The three-member Anaheim City Council majority voted Tuesday to strip Councilwoman Lorri Galloway of her mayor pro tem title because she has used it to advocate a ballot measure that would require a citywide vote on hotel subsidies, a stance the majority opposes.

Councilwoman Kris Murray said Galloway had abused her title when she signed a letter notifying the city of a petition to place the measure on the November ballot. Murray argued that the use of the title implies that the City Council endorsed the ballot initiative.

“A bright line was crossed in my opinion, and it was a blatant abuse of authority,” Murray said.

Tuesday’s action marks the widening of a rift on the council that began nearly three months ago when it voted 3-2 to approve a controversial $158-million subsidy for the developer of two four-star hotels at the GardenWalk center. Galloway had voted with Mayor Tom Tait against the subsidy.

Since the vote, advocates on both sides of the issue have accused the other of distributing misinformation and engaging in bully tactics. During the public comments portion of Tuesday’s meeting, there was a brief dispute over which side is with the “99 percent,” a term coined by the Occupy Wall Street movement to describe the vast majority of Americans the protesters believe are disenfranchised by an elite wealth-trading class.

Speaker William Grisolia, who volunteers for Eli Home, the charity Galloway runs, cited revelations in a recent Voice of OC article as evidence that Murray is part of a “1 percent” cabal.
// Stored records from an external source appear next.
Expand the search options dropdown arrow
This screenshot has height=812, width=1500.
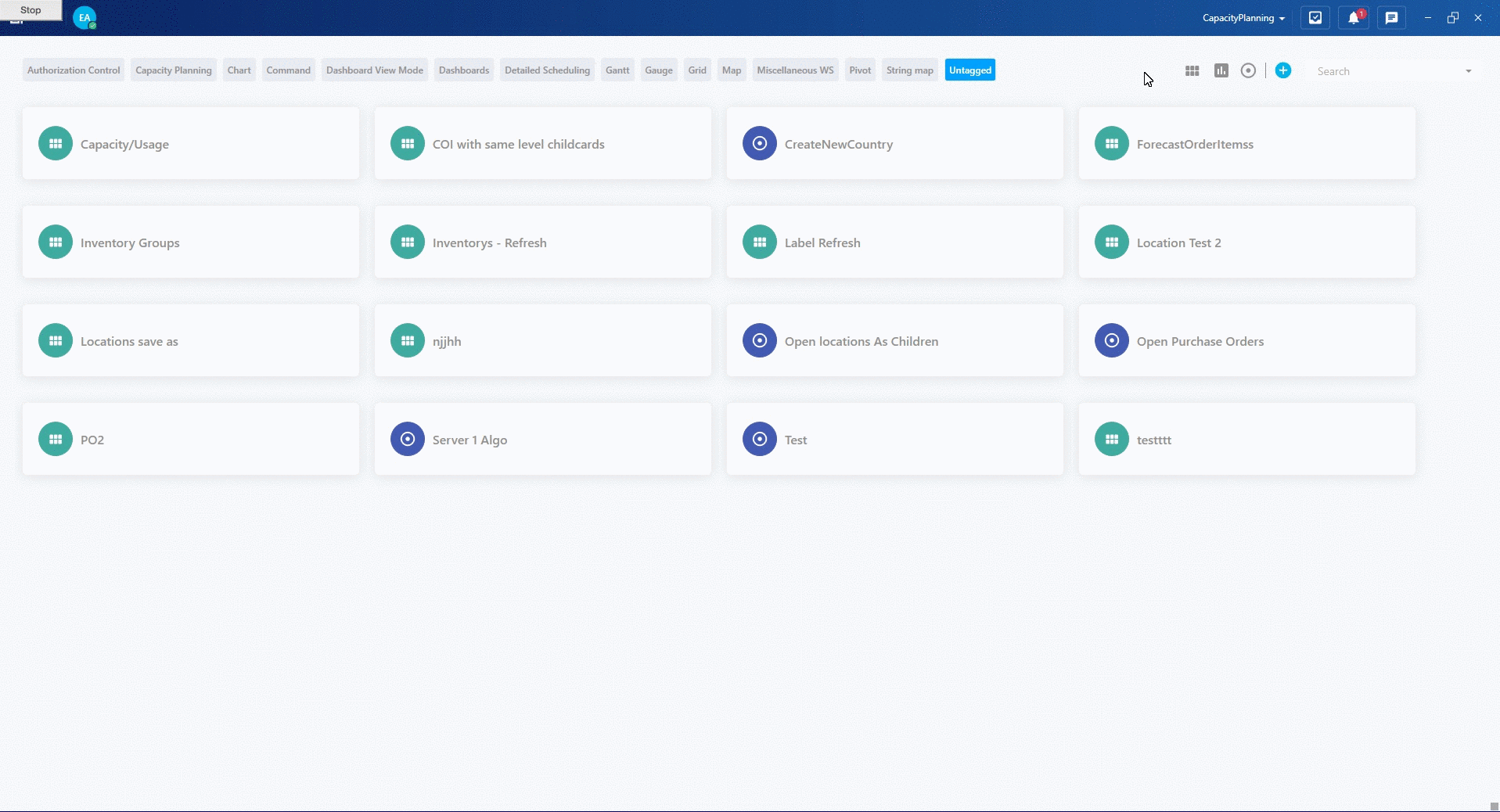(x=1467, y=70)

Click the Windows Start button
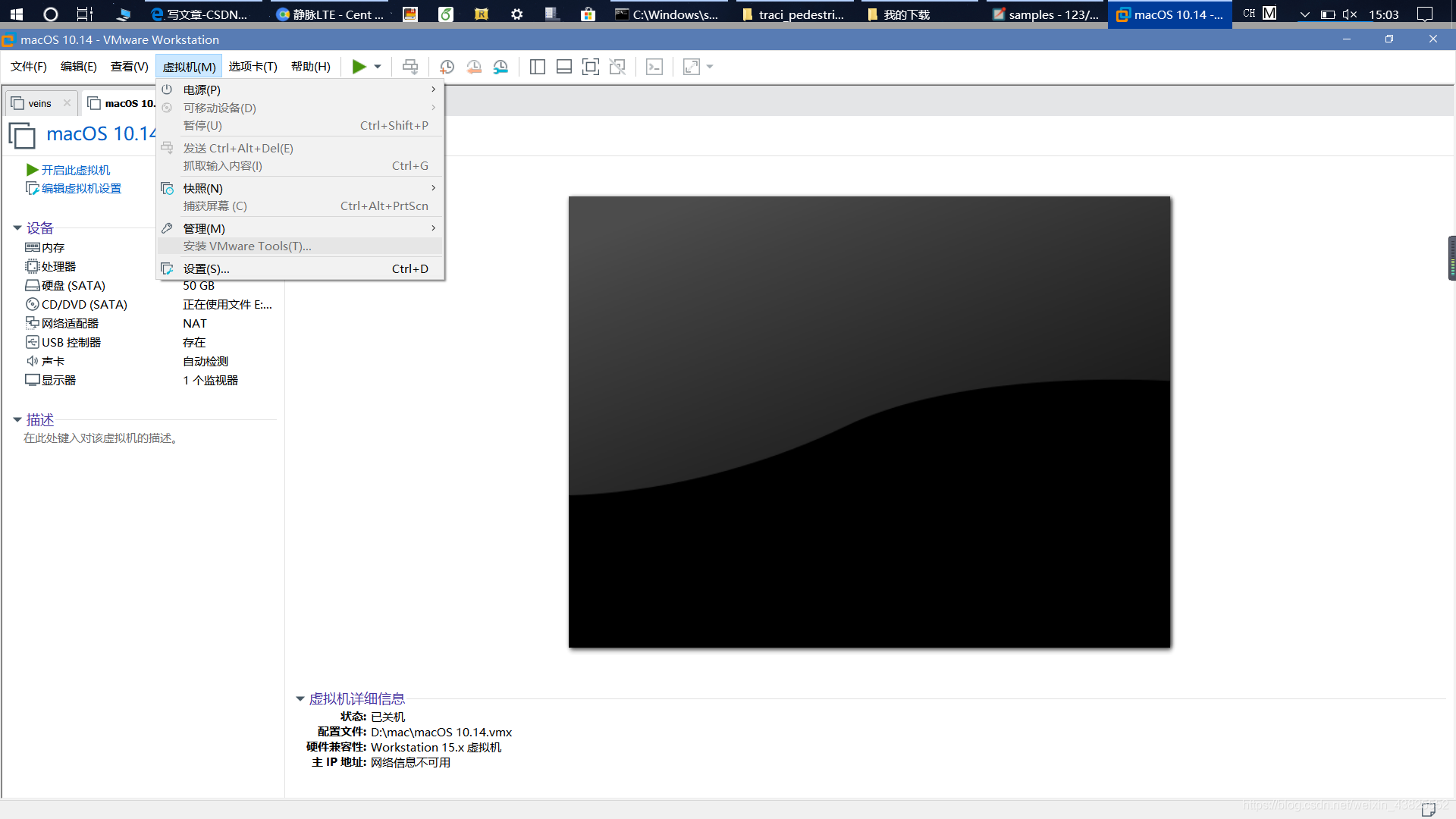pos(17,14)
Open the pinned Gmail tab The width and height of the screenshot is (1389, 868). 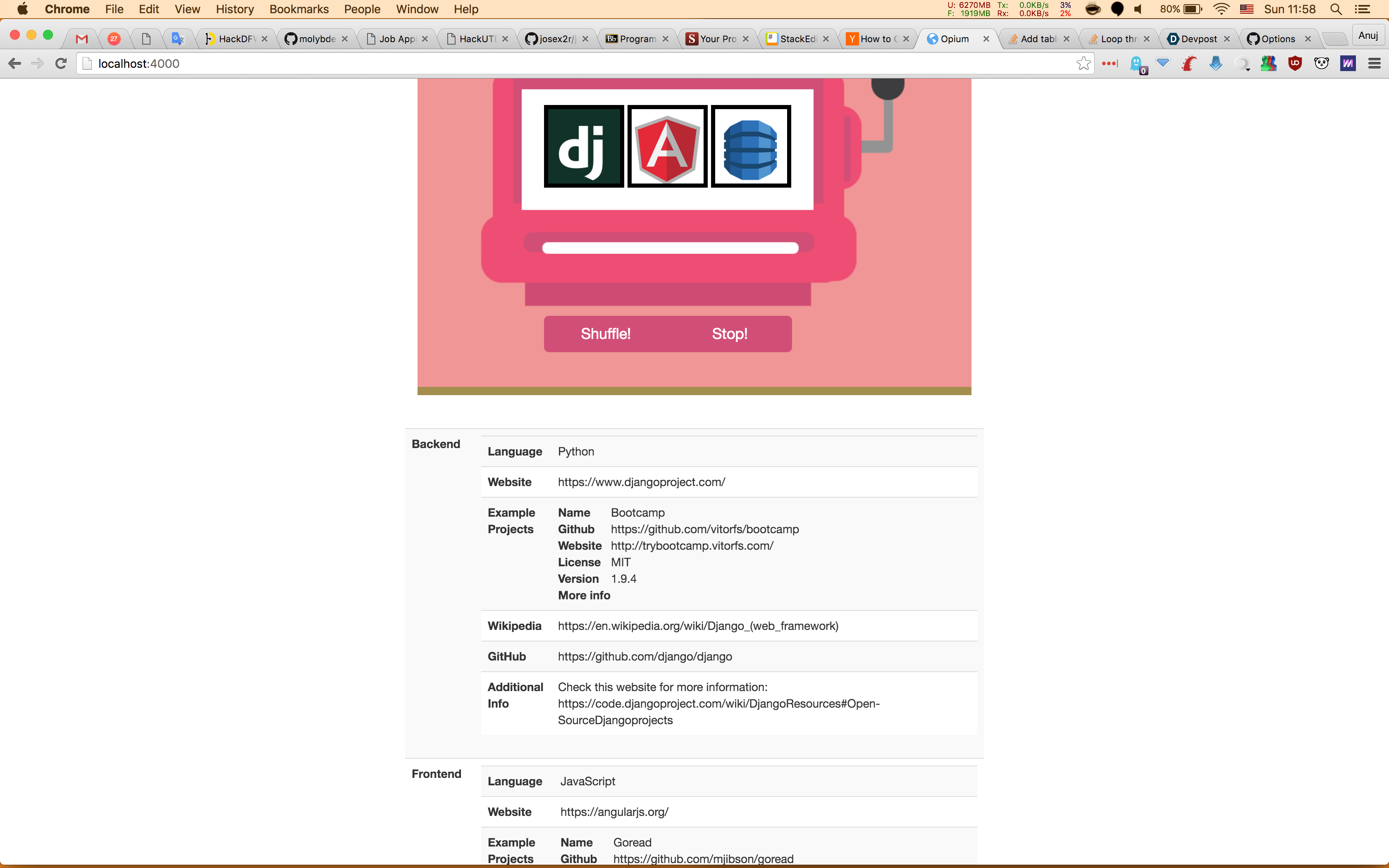tap(82, 39)
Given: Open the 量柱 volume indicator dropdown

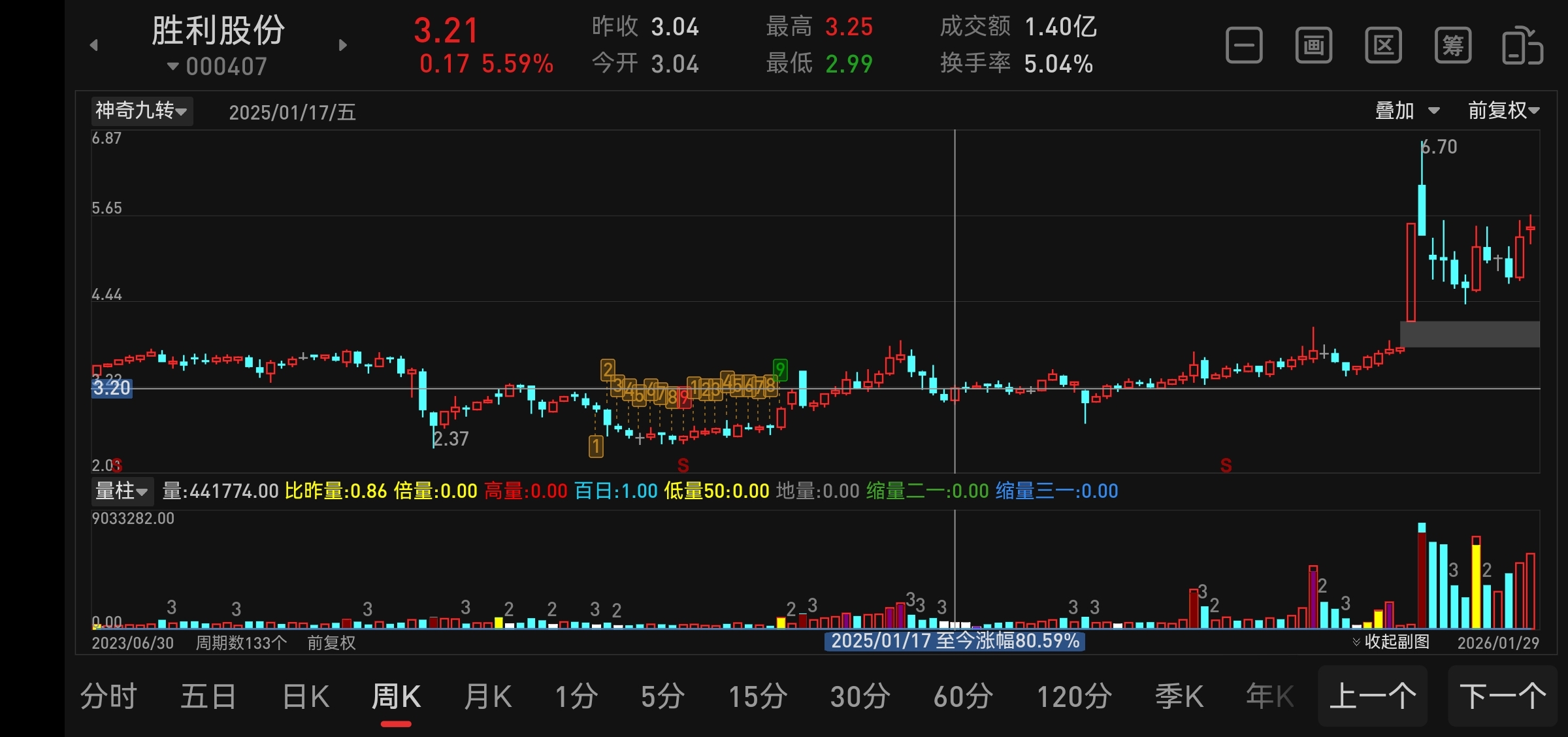Looking at the screenshot, I should pyautogui.click(x=122, y=491).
He then read a poem slamming the subsidy.

“To faith, to people, to justice, we’ll always be true – and not to the masters of the universe,” said Grisolia, referring to the term Murray used to describe a handful of men, including former Mayor Curt Pringle, who were invited to a small party in a wealthy South Orange County enclave.

Pringle is widely believed to be a consultant for Bill O’Connell, one of the partners in the hotel development.

Patrick Kelly, secretary-treasurer of the Teamsters Union local, responded that Democrats, “self-appointed” tea party Republicans and other opponents of the subsidy were wrong to say the deal is for the “1 percent,” because construction of the hotels is expected to create thousands of new jobs for hard-working people.

“We the Teamsters represent the 99 percent, and we have a track record to prove that,” Kelly said.

Tait called the decision to strip Galloway of her title a “big step backwards.”

“This council’s been blown apart by this [subsidy] decision,” Tait said. “That’s very upsetting.”

Galloway said she didn’t need to be mayor pro tem to “stand up for what’s right.”

“I have never needed a title to stand up for what’s right. Ever. And I don’t need one now,” she said.

As part of the same motion that stripped Galloway of the title, the Council voted to name Councilman Harry Sidhu as the new mayor pro tem.

Sidhu has had his own experience supporting an initiative while serving previously as mayor pro tem. In 2010, he used the title when he signed a ballot initiative in favor of Measure J, which allowed the city to implement a new method of hiring contractors for public works projects.

“If he [Sidhu] had voted to take away the mayor pro tem and give it to himself, it’s obviously very hypocritical,” Galloway said.

Murray said there was a sharp distinction in the two situations. The council voted to approve the policy in Measure J, whereas the proposed policy in Galloway’s initiative was rejected by the council majority.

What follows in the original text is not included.